SOURCE INFORMATION:

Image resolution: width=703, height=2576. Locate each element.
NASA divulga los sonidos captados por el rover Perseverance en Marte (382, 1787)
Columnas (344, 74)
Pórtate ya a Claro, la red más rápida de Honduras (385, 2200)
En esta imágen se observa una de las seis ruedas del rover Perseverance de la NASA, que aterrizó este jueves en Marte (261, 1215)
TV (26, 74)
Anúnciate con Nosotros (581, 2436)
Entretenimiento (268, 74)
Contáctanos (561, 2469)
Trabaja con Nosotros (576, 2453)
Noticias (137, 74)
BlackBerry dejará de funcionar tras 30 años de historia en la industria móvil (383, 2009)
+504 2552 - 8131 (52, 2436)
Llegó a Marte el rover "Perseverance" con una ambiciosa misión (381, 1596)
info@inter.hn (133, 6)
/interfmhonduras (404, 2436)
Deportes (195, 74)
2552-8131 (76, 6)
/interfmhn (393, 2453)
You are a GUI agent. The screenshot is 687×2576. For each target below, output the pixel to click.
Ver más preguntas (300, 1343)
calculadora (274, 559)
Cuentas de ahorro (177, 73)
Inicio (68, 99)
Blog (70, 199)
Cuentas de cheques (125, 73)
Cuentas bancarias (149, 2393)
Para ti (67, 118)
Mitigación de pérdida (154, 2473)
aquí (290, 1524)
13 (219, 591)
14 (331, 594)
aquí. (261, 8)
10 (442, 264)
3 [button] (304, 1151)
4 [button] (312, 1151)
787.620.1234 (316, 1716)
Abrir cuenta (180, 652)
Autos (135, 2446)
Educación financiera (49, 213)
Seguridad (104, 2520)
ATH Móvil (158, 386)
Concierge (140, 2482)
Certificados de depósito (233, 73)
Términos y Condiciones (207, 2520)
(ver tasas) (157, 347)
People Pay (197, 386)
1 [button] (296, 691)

EXERCISE:
Output exactly the lines from the one containing "Mitigación de pérdida (154, 2473)" through the last line of the entries, both ends included.

PROBLEM SOLUTION:
Mitigación de pérdida (154, 2473)
aquí (290, 1524)
13 (219, 591)
14 (331, 594)
aquí. (261, 8)
10 (442, 264)
3 [button] (304, 1151)
4 [button] (312, 1151)
787.620.1234 (316, 1716)
Abrir cuenta (180, 652)
Autos (135, 2446)
Educación financiera (49, 213)
Seguridad (104, 2520)
ATH Móvil (158, 386)
Concierge (140, 2482)
Certificados de depósito (233, 73)
Términos y Condiciones (207, 2520)
(ver tasas) (157, 347)
People Pay (197, 386)
1 [button] (296, 691)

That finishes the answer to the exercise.